Pernahkah Anda mengalami kekecewaan dan marah yang sangat-sangat kepada orang yang mengabaikan, menyepelekan, meremehkan, menganggap enteng, memperkeruh suasana, bikin kisruh, tak peka, tak empati, tak simpati, tak peduli, tak tahu diri, tak rendah hati, dan sejenisnya, atas aturan, komitmen, janji, kedisiplan dan lainnya yang terkait dengan Anda? Tentu pernah, kan?
Mengapa ada orang yang mengabaikan, menyepelekan, meremehkan, menganggap enteng dan sejenisnya, atas aturan, komitmen, janji, kontrak, kedisiplan dan lainnya, padahal sudah disindir secara halus. Dikasih tahu puluhan kali. Sudah diinfo lisan dan tulisan puluhan kali juga, tetapi tetap tidak masuk hati dan otak juga?
Bila hal tersebut terjadi di lingkungan keluarga/pertemanan/persahabatan/sekolah/kampus/lingkungan kerja/instansi/dalam perkumpulan/grup/lainnya hingga kehidupan berbangsa dan bernegara, tentu akan membahayakan dinamika hingga keutuhan keluarga/pertemanan/persahabatan/sekolah/kampus/lingkungan kerja/instansi/dalam perkumpulan/grup/lainnya hingga kehidupan berbangsa dan bernegara, tentu wajib ada tindakan logis dan empiris (berdasarkan pengalaman, terutama yang diperoleh dari penemuan, percobaan, pengamatan yang telah dilakukan, agar hal tersebut terhenti, setop.
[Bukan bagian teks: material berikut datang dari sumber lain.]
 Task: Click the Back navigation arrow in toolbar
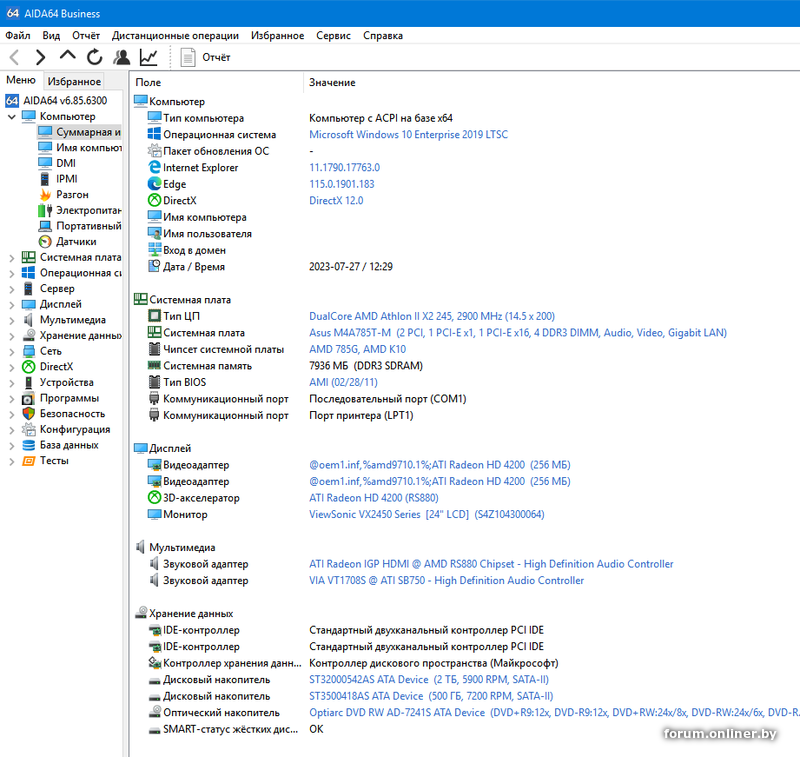coord(14,58)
Tidak semakin parah dan kembali ke relnya.
Kisah wartawan
Selama puluhan tahun, saya mengalami kejadian semacam itu di kelas-kelas pembelajaran dan berbagai tempat lainnya. Saat kejadian tersebut terjadi di ranah dunia pendidikan, atau tempat lainnya, maka saat ada kejadian siswa/guru/orang lain dll mengabaikan, menyepelekan, meremehkan, menganggap enteng, memperkeruh suasana, bikin kisruh, tak empati, tak simpati, tak peduli, tak tahu diri, tak rendah hati, dan sejenisnya, maka saya praktikkan teori tentang marah tingkat tinggi dan marah tingkat rendah, dengan sebelumnya memberi tahu, menginformasikan, dan mensosialisasikan apa itu marah tingkat rendah dan marah tingkat tinggi secara logis dan empiris.
Marah tingkat rendah adalah marah yang didukung oleh ekspresi  bahasa tubuh, dan suara yang keras atau volume tinggi=100 dan kata-kata yang kasar.
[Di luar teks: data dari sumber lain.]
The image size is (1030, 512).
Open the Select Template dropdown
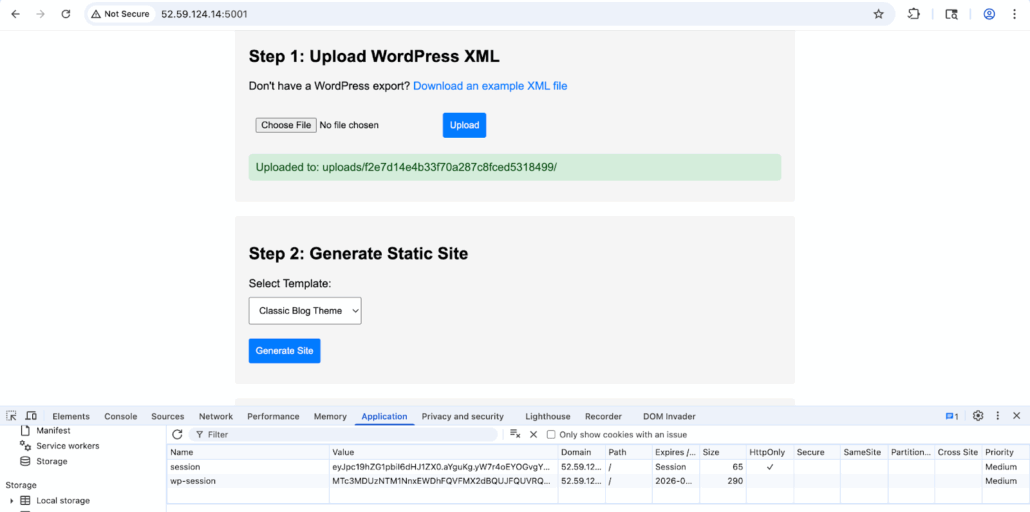click(304, 311)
Sementara marah tingkat tinggi adalah marah dengan diam. Tanpa ekspresi, tanpa suara, volume=0.
Teori ini saya dapatkan dari diskusi santai  dengan salah satu suhu teater Indonesia di tahun 90an. Kisahnya ada wartawan senior yang bila suatu saat dia diam saat memimpin rapat d ruang kerjanya, maka rekan kerja lainnya paham, bahwa wartawan ini sedang sangat marah atas kondisi di lingkungan pekerjaan yang dipimpinnya.
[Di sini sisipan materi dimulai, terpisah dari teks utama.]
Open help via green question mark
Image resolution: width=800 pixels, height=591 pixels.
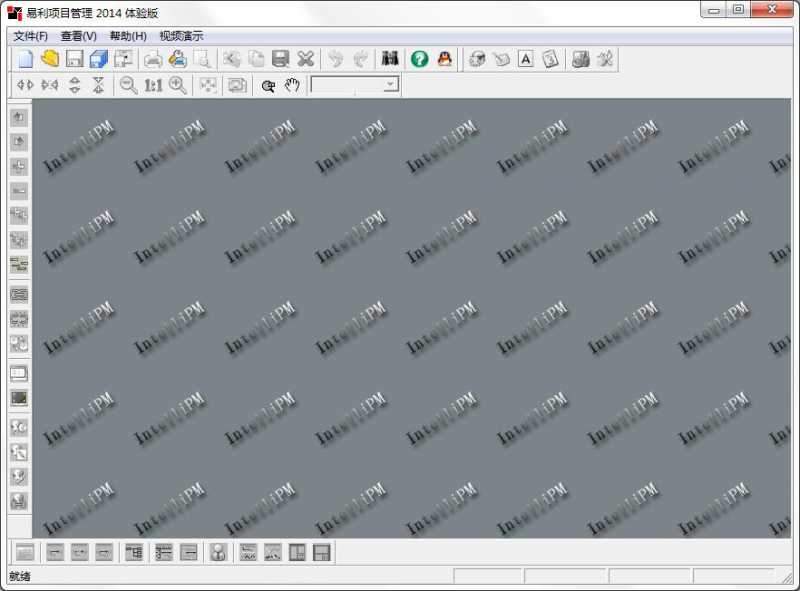point(420,60)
Menariknya, cara marah dengan diam dipilih oleh wartawan senior ini, karena dia paham rekan kerjanya adalah orang-orang yang cerdas intelegensi dan emosi, jadi paham kalau dia sedang marah. Tak perlu pakai suara dll.
Namun, suatu ketika, wartawan ini di divisi lain sedang bicara dengan keras, ada kata-kata kasar, dan sangat jelas ini termasuk kategori marah yang hebat.
Dari dua kejadian tersebut, maka wartawan senior ini ternyata mempraktikkan dua teori marah yang berbeda di tempat yang berbeda pula, yaitu melakukan marah model marah tingkat tinggi dan rendah.